Thursday, January 26, 2017

A Tribute to My Grandfather, my first qawwam

My grandfather is the first man who exemplified what #TrueQawwam means to me.
He was a man whose circumstances didn't allow for him to pursue higher education, yet whose love for learning ensured that he never stopped seeking knowledge in some way - whether that meant being a voracious reader, watching National Geographic non-stop, keeping up to date with both local & world politics, ensuring that his children and grandchildren understood the importance of knowledge, of all types.
He had married young - at age 18 - but never lost his spirit of wanderlust, his love for adventure, his willingness to work hard & do whatever he could for his family.
He was an incredible husband, father, and grandfather - though I don't know nearly enough about him when he was younger, I have so many amazing memories of him and his relationship with my grandmother in particular.
She had a habit of sleeping early, before Isha, and waking before Fajr in order to pray Isha and Tahajjud and recite Qur'an. He would awake with her, making sure that she had water next to her, making her coffee and bringing her biscuits as she sat in her bed and recited in the lamplight. He would rest for some time, then get up for Fajr & while my grandmother went back to bed, he would get up and go about his day.
I'd creep out of bed, following the sound of the deep murmur of his voice at the dining room table, where he would be reciting his own daily wird, wearing his house thobe and topi. Sometimes I'd fall asleep again on the couch behind him, and then wake up again to find him reading the newspapers with a cup of coffee and cookies at hand. He'd always save the last few sips for me, and then he'd make me breakfast and we'd watch weekend cartoons together - he loved the Looney Toons as much as I did, and we could watch the same old classics for hours.
But then it was time to be a man and take care of things. He always dressed sharply, even on weekends - he would iron his trousers with a crisp crease, his shirts impeccable and always paired with a waistcoat or knitted vest, even if he was only going to be at home. On Jumu'ah, he would always wear a suit and tie and gleaming dress shoes, scented with 'itr and carrying himself with great dignity.
His level of care for my grandmother was without peer.
He would help her choose an outfit for the day, iron her clothing, & make her breakfast; they would discuss what they were going to cook or bake on that day (they were both amazing in the kitchen), and he would set out all the necessary equipment & ingredients. If my grandmother didn't feel like doing much in the kitchen (which was rarely), he'd often decide to make something anyway. He hated to buy samosa pastry or puff pastry from the store -he had his own recipes he'd perfected over the years.
Before I first got married, he made sure to teach me how to make both pastries - from beginning to end. (Unfortunately, I didn't inherit his culinary genius, & have made neither recipe since that day.) He had no shame whatsoever in rolling up his sleeves & tying on an apron.
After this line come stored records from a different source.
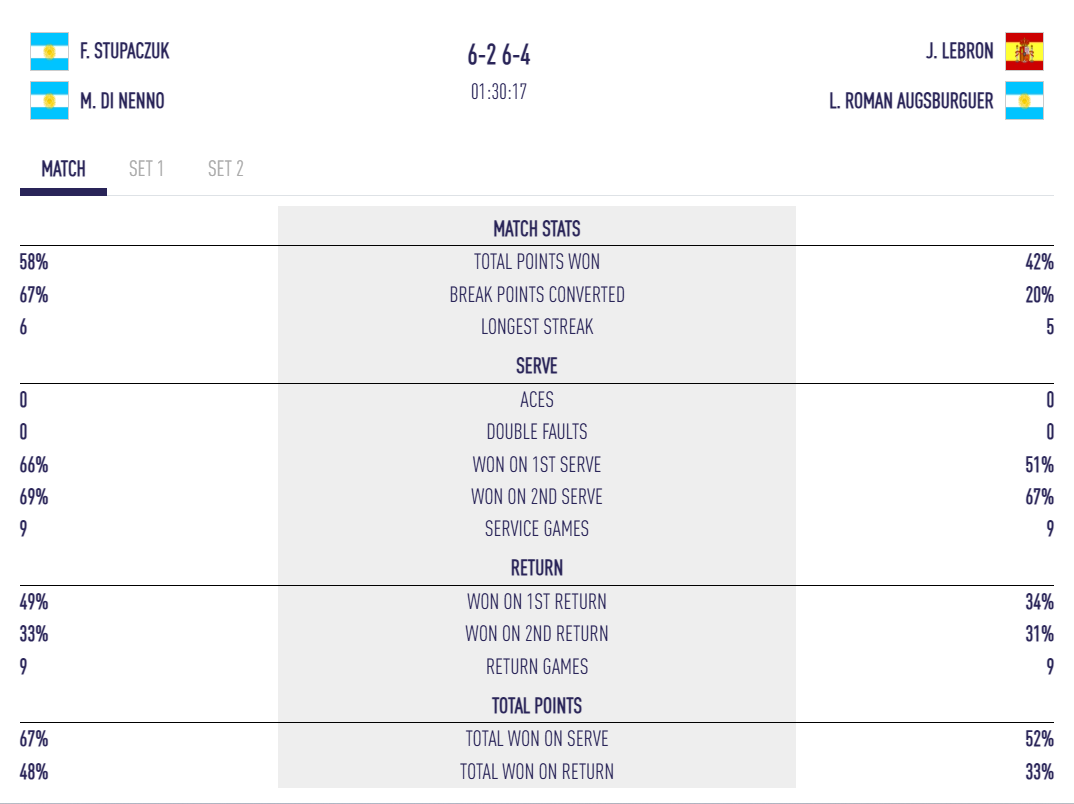Image resolution: width=1074 pixels, height=804 pixels.
Task: Click Lebron's Spain flag icon
Action: coord(1024,51)
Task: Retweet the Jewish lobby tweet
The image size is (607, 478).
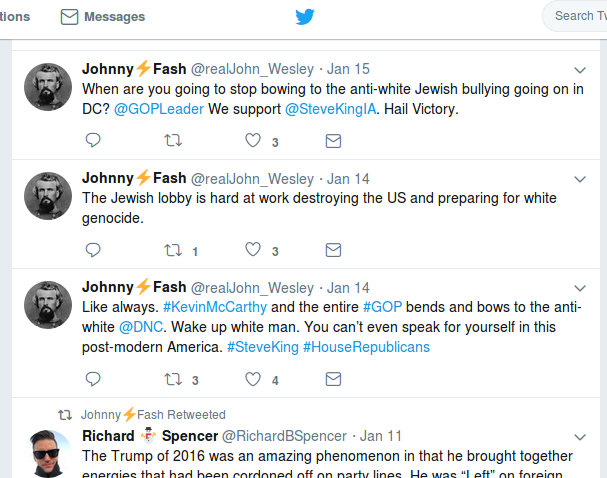Action: coord(173,250)
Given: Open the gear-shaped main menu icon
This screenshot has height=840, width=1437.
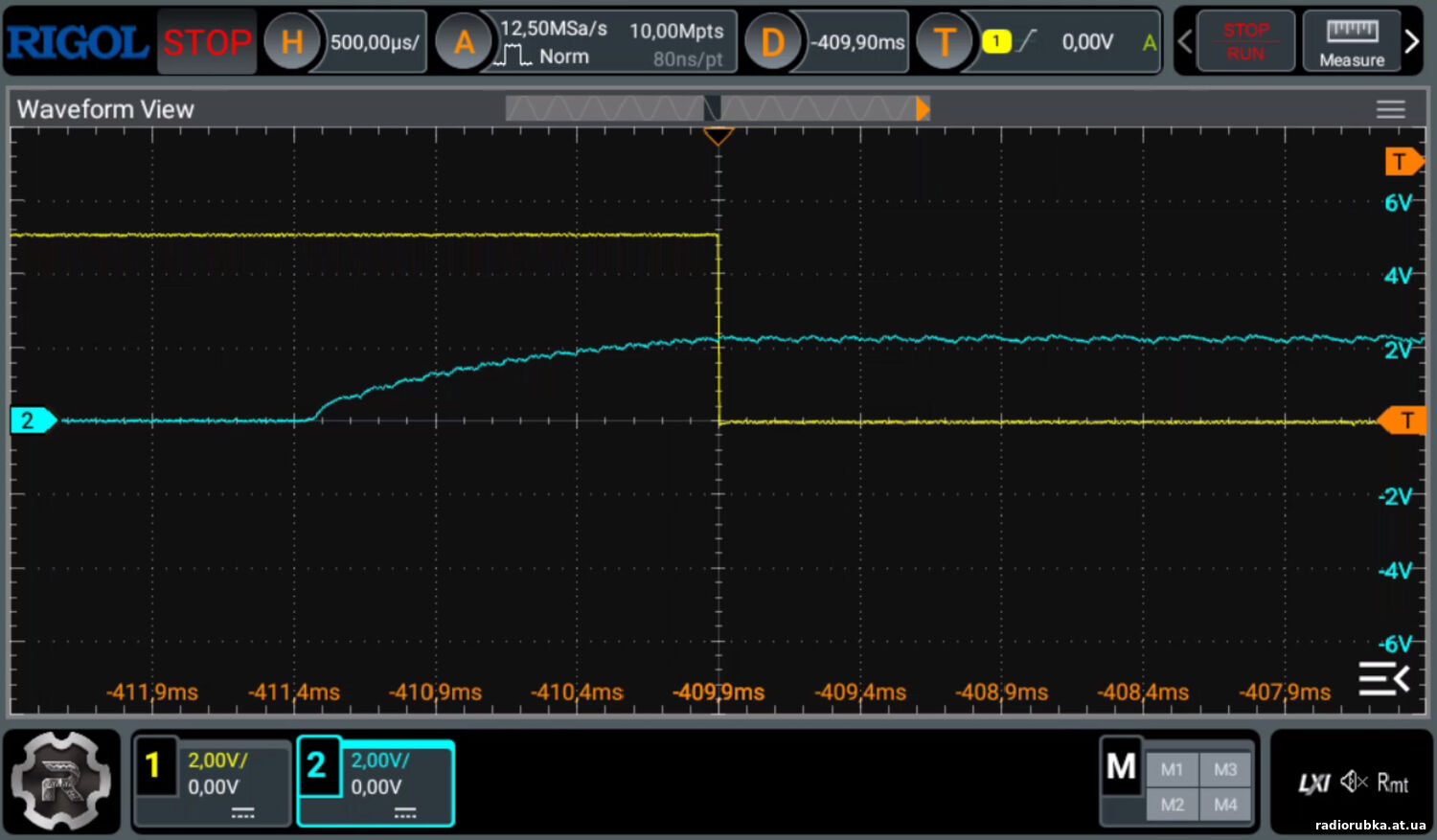Looking at the screenshot, I should click(61, 781).
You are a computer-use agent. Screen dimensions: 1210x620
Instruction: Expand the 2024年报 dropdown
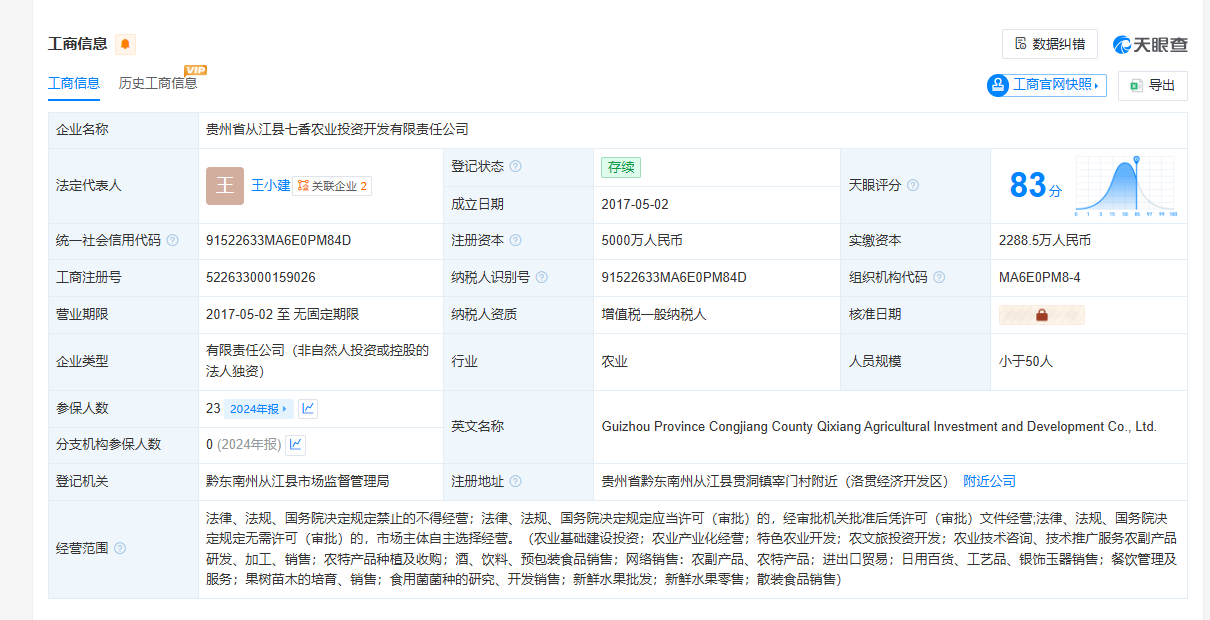click(258, 408)
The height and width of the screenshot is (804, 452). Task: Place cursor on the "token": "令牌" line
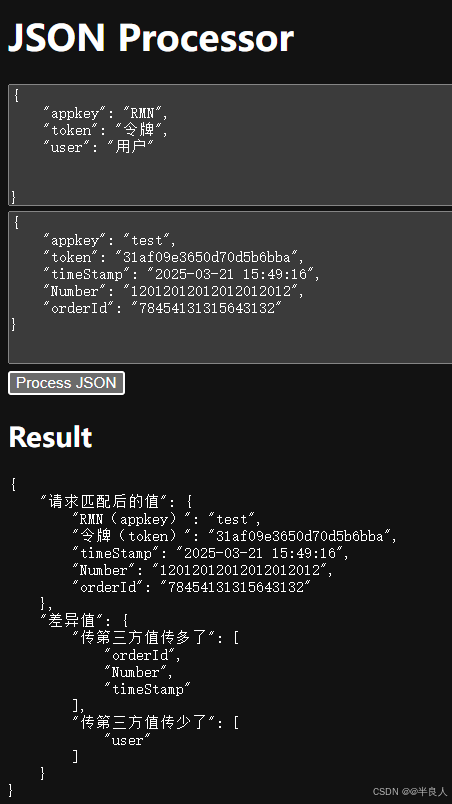(106, 130)
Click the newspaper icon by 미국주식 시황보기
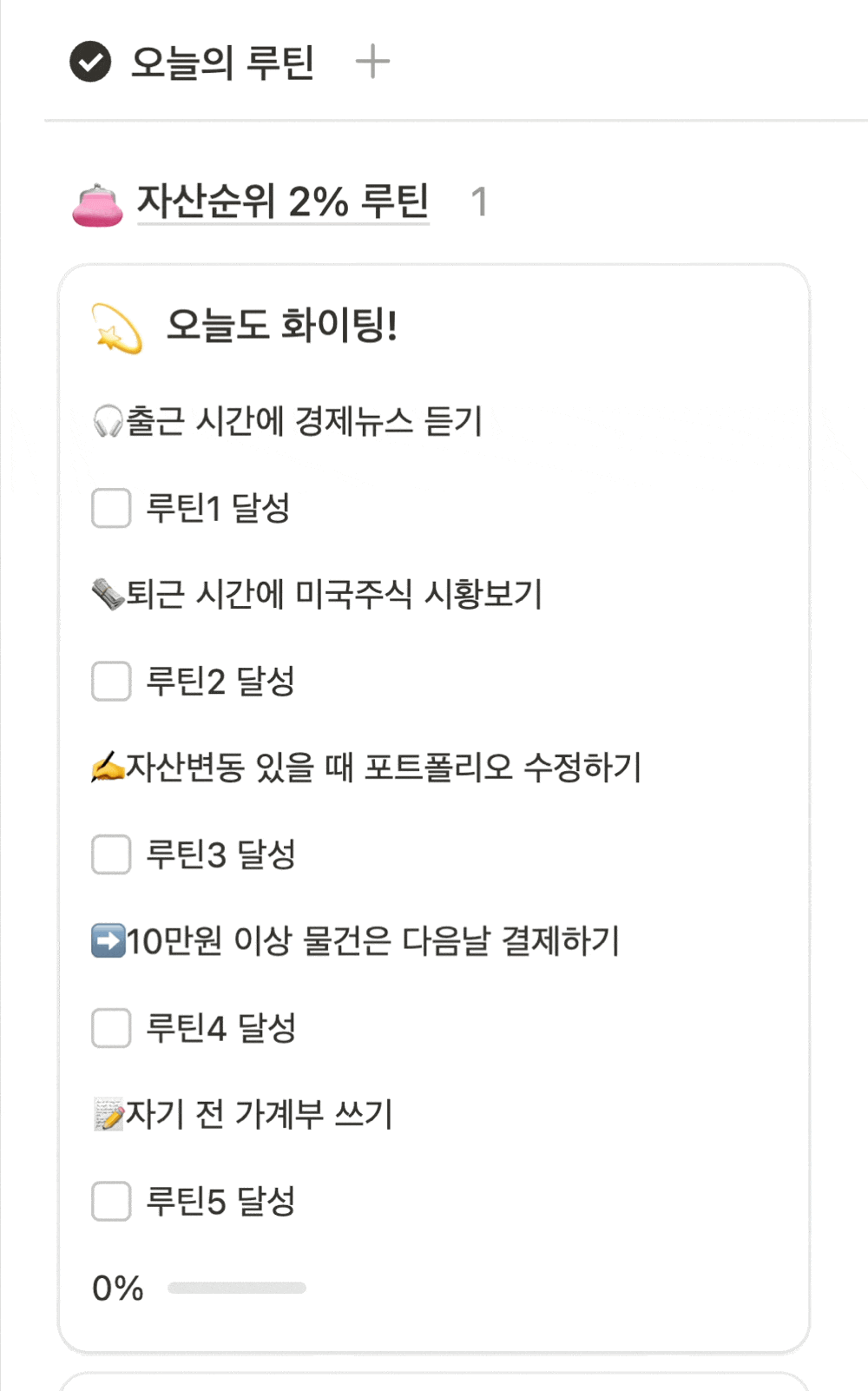This screenshot has width=868, height=1391. [108, 595]
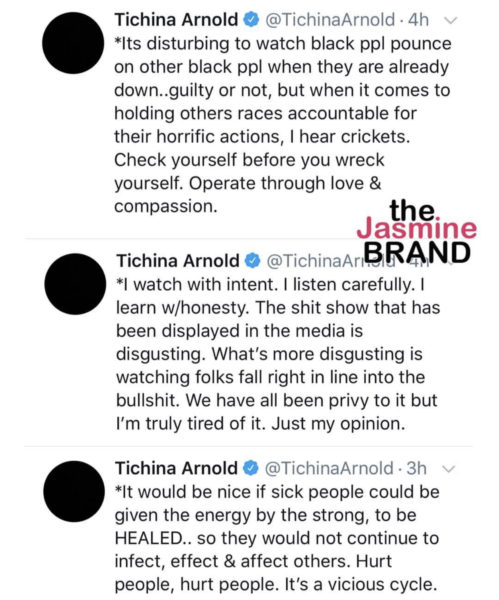Screen dimensions: 499x600
Task: Open the tweet about 'a vicious cycle'
Action: tap(277, 538)
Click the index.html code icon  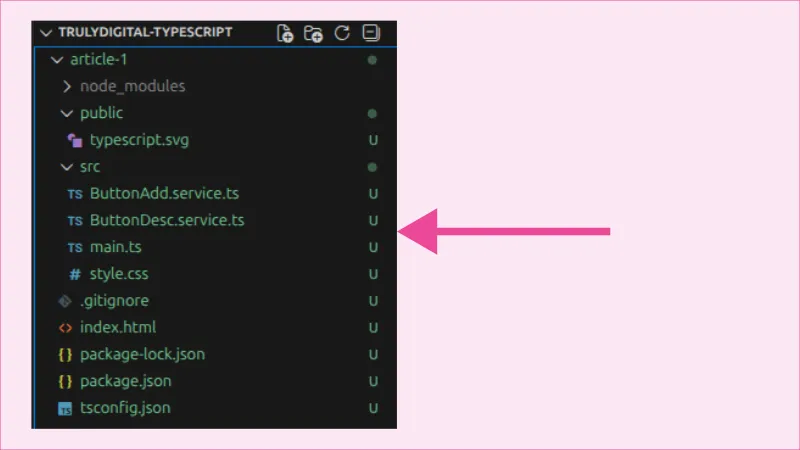coord(65,327)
Instead, he took pride in his work - he showed me that a real man does all things with Ihsaan, whether it's wielding a rolling pin or sharpening his blade before slaughtering the Udh'hiyah.
That was another one of our family traditions; he would slaughter on behalf of all his family every 'Eid al-Ad'ha. For a long time, he would slaughter animals regularly for zabiha meat, both for the family & the community.
He'd make an event out of it; we would drive up island to the farm of a butcher he knew, & we'd take samosas & badha roti, & my siblings & I would watch in fascination as he scratched the ears of the lambs before speaking kindly to them, laying them down, & reciting the basmala.
The knife flashed, blood would spurt, & between my grandfather & the butcher, the animal would be taken care of, skinned, & cut up in a matter of hours. Strange as it may seem, those moments taught me what it meant to have compassion even while ending an animal's life.
He was a gentleman of the old school: always courteous, always chivalrous, always smiling. He would hold the door open for my grandmother & others; he would refer to everyone as Sir or Ma'am or Young Man or Young Lady; he always tried to assist those who needed help.

He was definitely a people person, always interested in people's life stories and experiences. Right till the end, he would make a point of learning people's names and their family histories; his nurses commented on his sense of humour and his interest in everyone, no matter that he might never even see them again. He made everyone feel special and cared for, truly embodying the Sunnah of RasulAllah.
There is so much more about him that I don't know, that I can't recall, that would take hours to mention... but this is just a glimpse of one of the greatest men in my life, who impacted the life of everyone he ever came across.
May Allah have mercy on him, forgive him his sins, and grant him ease in his grave, ameen.